Contrario a su accionar, un señor de 55 años estaba sumergido en la historia, en los personajes de la misma. Era una estatua con forma de espectador, o bien un espectador con forma de estatua. Ni un solo movimiento, ninguna distracción. Con su cuerpo unido al asiento y la mirada firme, se entregó a la pantalla. En la fila de atrás, un joven le prestaba ligera atención pues también había sido atrapado por la película.
Avanzó la trama, transcurrieron los minutos y la película terminó. Con una calma envidiable, el señor se levantó de su asiento para salir de la sala a paso lento. Por su parte, el joven permaneció unos segundos sentado, disperso en ese dichoso instante de soledad que procura un cinéfilo tocado por lo que le ha regalado un filme.
A las afueras del complejo, el señor fumaba un cigarro y hablaba por teléfono. Le temblaba la mano al dar una bocanada, al intentar pronunciar palabras a su interlocutor. Mientras tanto, el joven caminaba esbozando una sonrisa y también decidió fumar.
-Joven, ¿me presta su encendedor?
-Sí, claro.
El hombre estatua que estuvo en la sala se había roto, así lo evidenciaba el par de lágrimas que derramó sobre su avejentado rostro. Con nerviosismo pudo encender su segundo cigarro, un tabaco amargo tras haber colgado.
-¿Tiene usted hijos?
-No.
-Es muy difícil ser padre.
-Me imagino. Ser hijo también es difícil.

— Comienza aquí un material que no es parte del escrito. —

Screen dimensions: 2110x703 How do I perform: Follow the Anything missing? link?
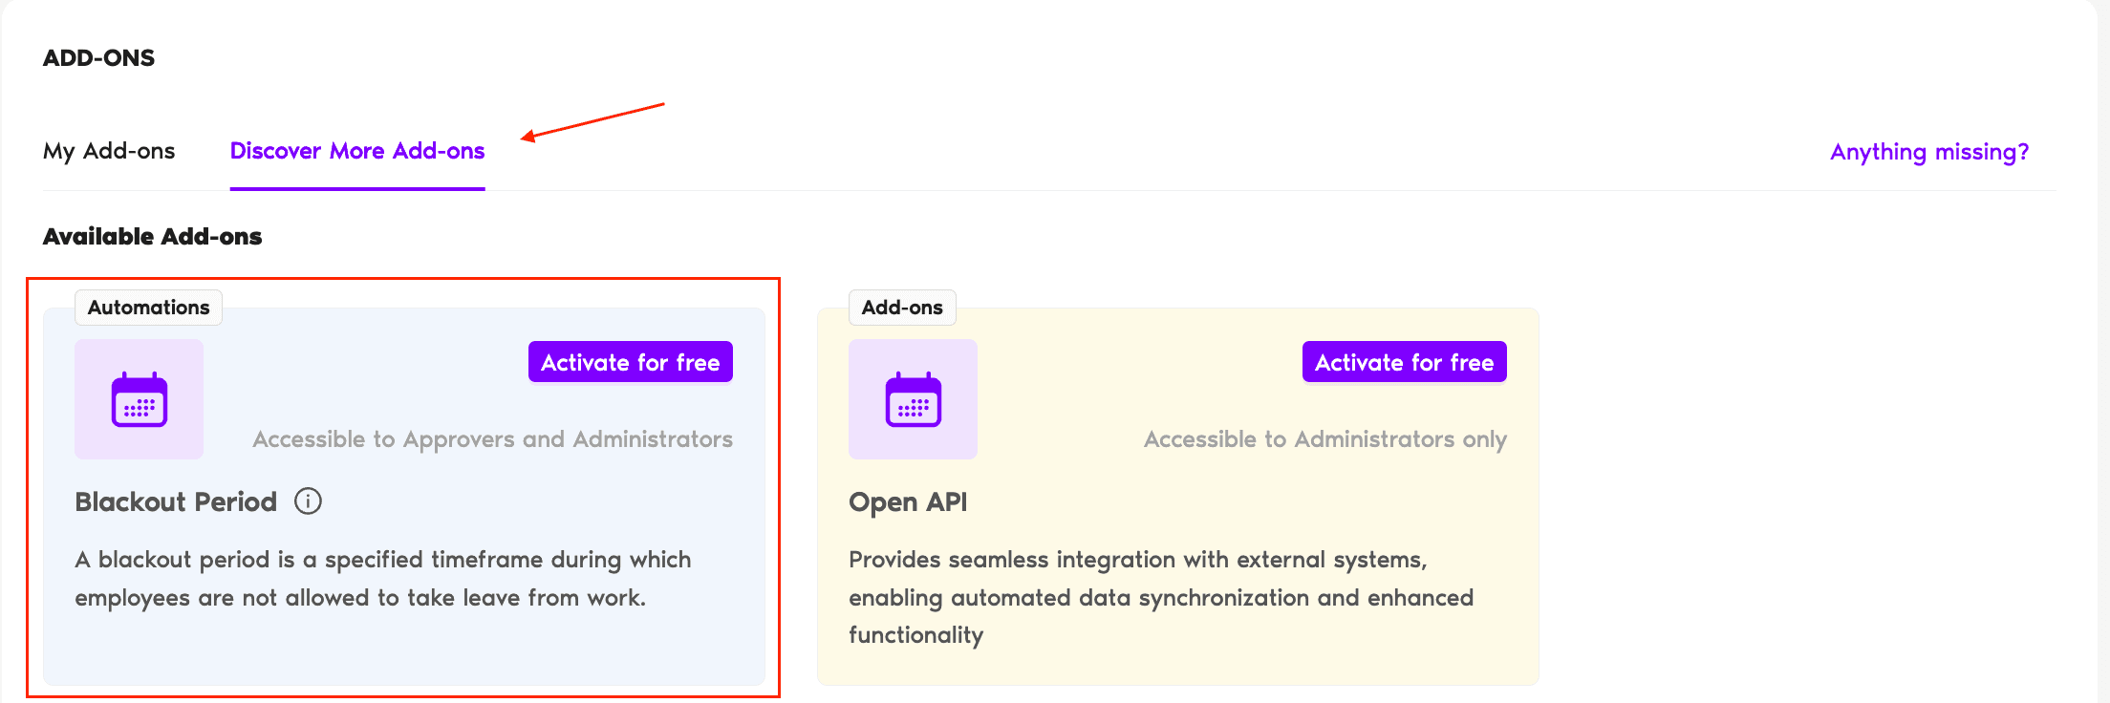(x=1928, y=152)
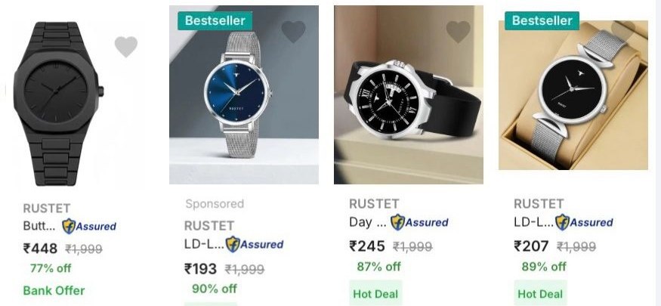Toggle wishlist heart on blue dial watch
Viewport: 661px width, 306px height.
point(293,32)
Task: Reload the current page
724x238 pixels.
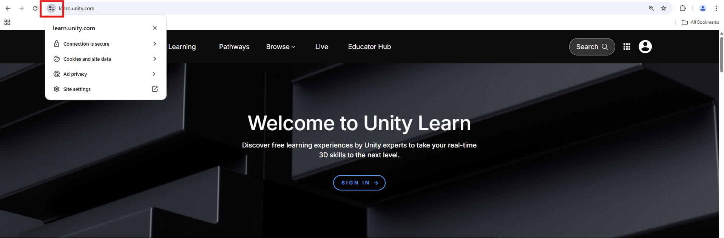Action: [x=35, y=8]
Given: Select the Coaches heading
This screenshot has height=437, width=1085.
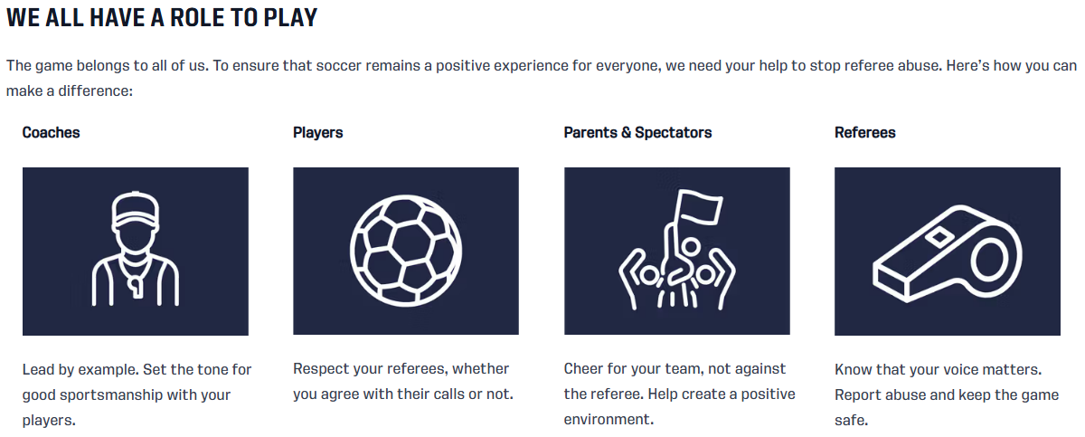Looking at the screenshot, I should pyautogui.click(x=51, y=132).
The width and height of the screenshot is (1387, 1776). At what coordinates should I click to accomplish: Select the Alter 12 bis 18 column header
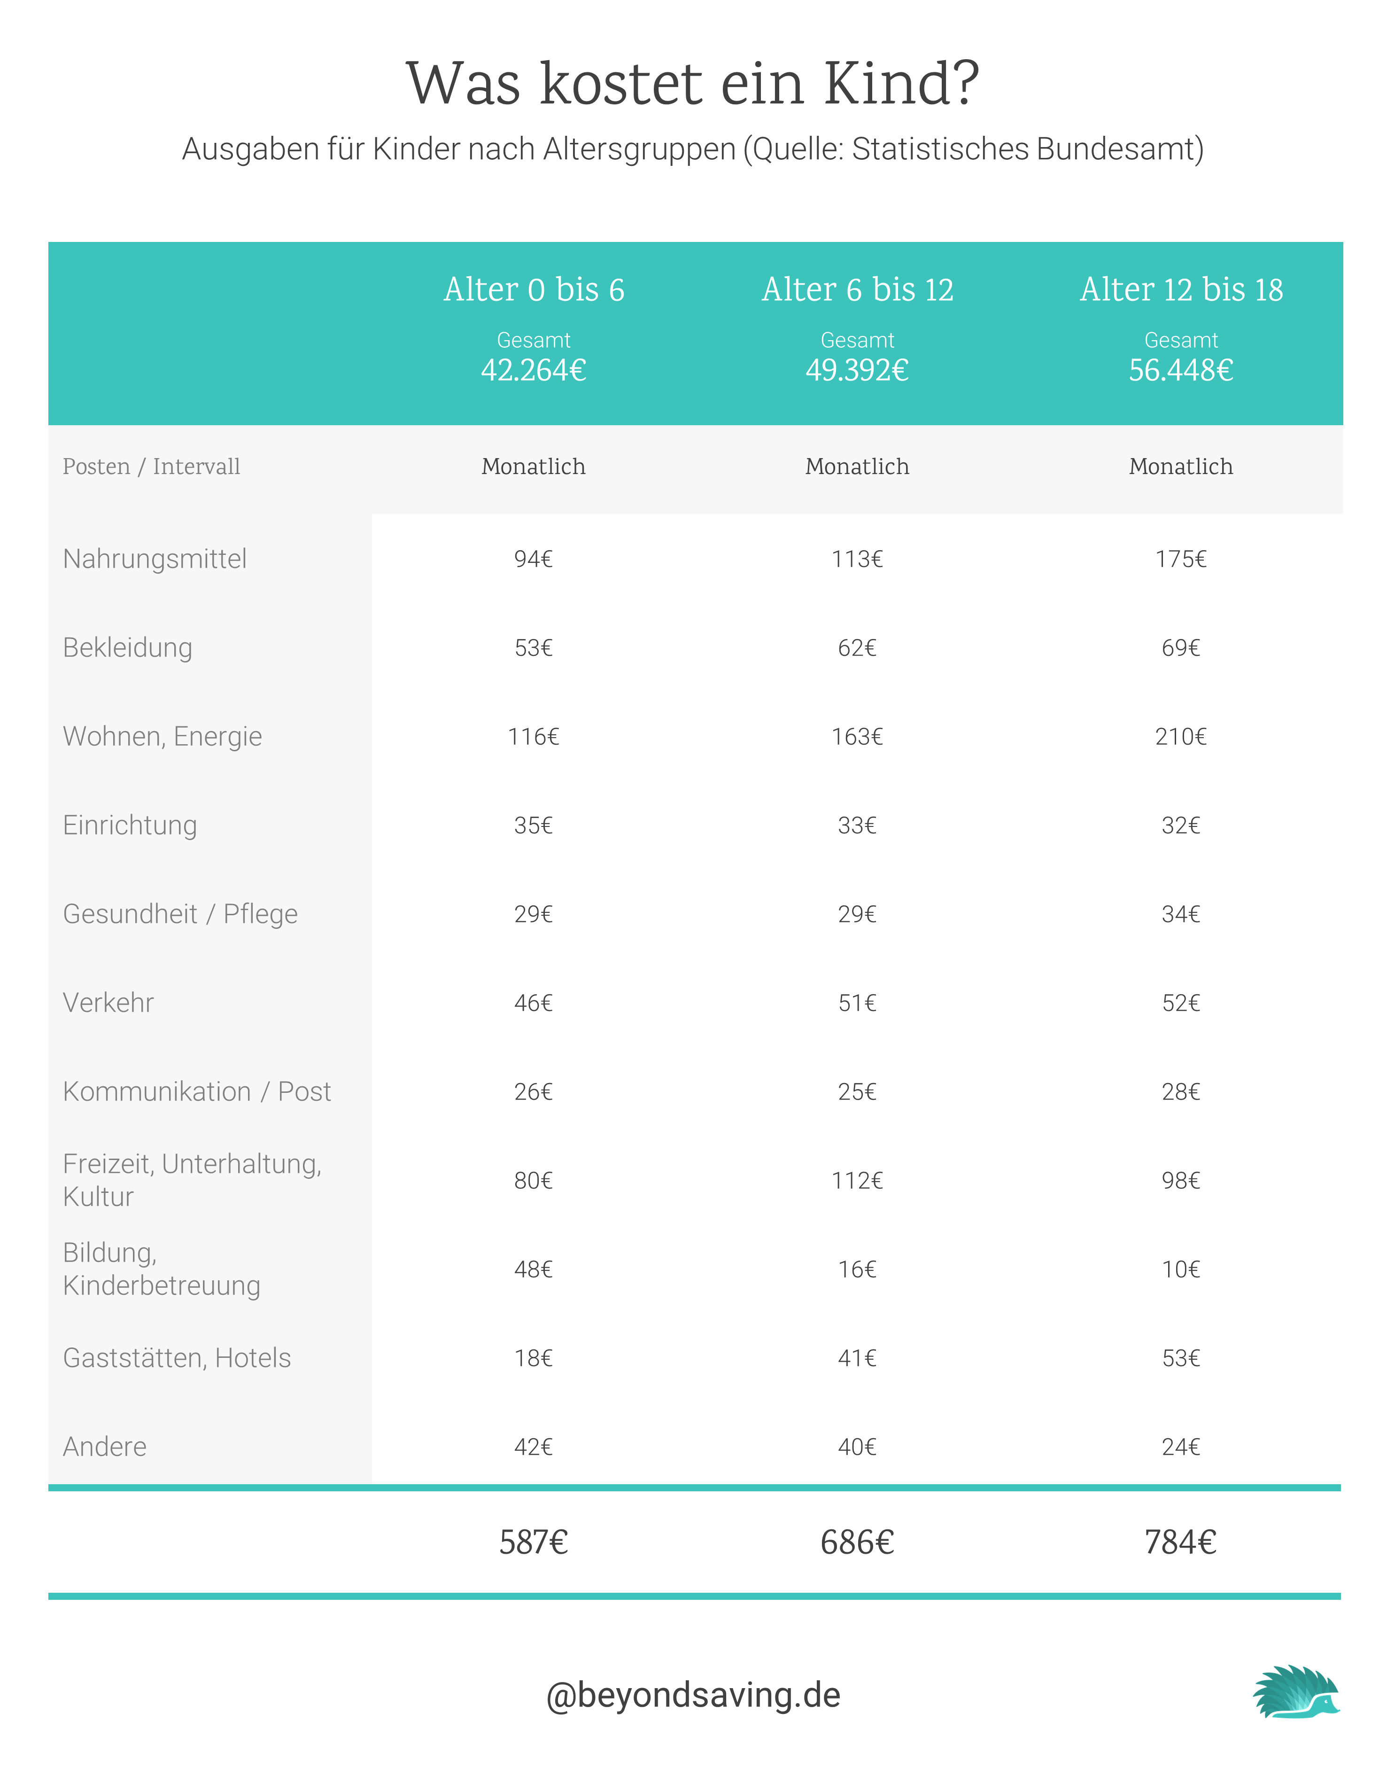[1180, 289]
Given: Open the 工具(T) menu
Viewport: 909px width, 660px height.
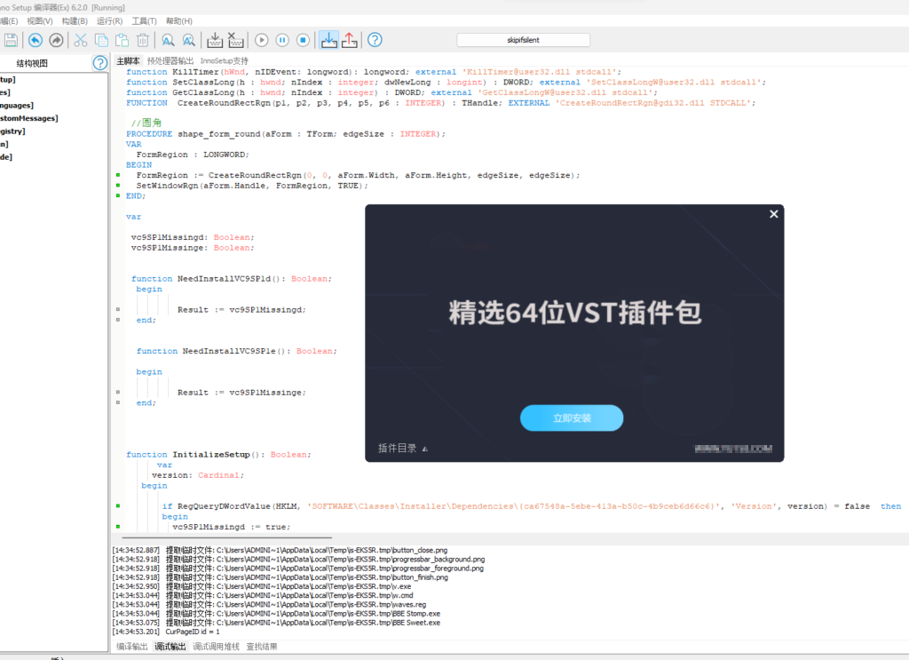Looking at the screenshot, I should pyautogui.click(x=145, y=20).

Intercambiaron sus opiniones respecto a la película. Ambos coincidieron en que les caló bastante, les removió las entrañas, les explotó emociones de sus respectivos pasados y presentes. No eran dos cinéfilos, sino dos hombres que, sin conocerse, se abrieron para compartir su sentir. El señor desea recuperar y disfrutar a su hijo; el joven agradece a la vida por haber tenido la oportunidad de acompañar a su padre en la última aventura antes de que falleciera.
Habían visto “Nebraska”, un filme que perforó sus silencios amurallados en el olvido. A uno le recordó que nunca es tarde para pedir perdón, al otro que nunca es tarde para reconciliarse con la memoria. Un filme que valió el boleto, un filme que nos confirmó la magia del cine.